→ Excerpts from a dataset
_ _ _ _

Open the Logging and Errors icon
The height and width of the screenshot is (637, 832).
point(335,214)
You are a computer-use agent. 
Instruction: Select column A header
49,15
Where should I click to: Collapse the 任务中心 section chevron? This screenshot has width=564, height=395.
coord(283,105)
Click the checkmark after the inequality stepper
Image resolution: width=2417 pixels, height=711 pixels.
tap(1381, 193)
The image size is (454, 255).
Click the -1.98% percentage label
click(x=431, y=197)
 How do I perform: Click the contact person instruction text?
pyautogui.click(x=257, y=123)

_ _ _ _

→ What is expected
Please output every line shown above exactly.

→ Exercise result
Open the Logging and Errors icon
The height and width of the screenshot is (637, 832).
point(335,214)
You are a computer-use agent. 
Instruction: Select column A header
49,15
Where should I click to: Collapse the 任务中心 section chevron? This screenshot has width=564, height=395.
coord(283,105)
Click the checkmark after the inequality stepper
Image resolution: width=2417 pixels, height=711 pixels.
tap(1381, 193)
The image size is (454, 255).
Click the -1.98% percentage label
click(x=431, y=197)
 How do I perform: Click the contact person instruction text?
pyautogui.click(x=257, y=123)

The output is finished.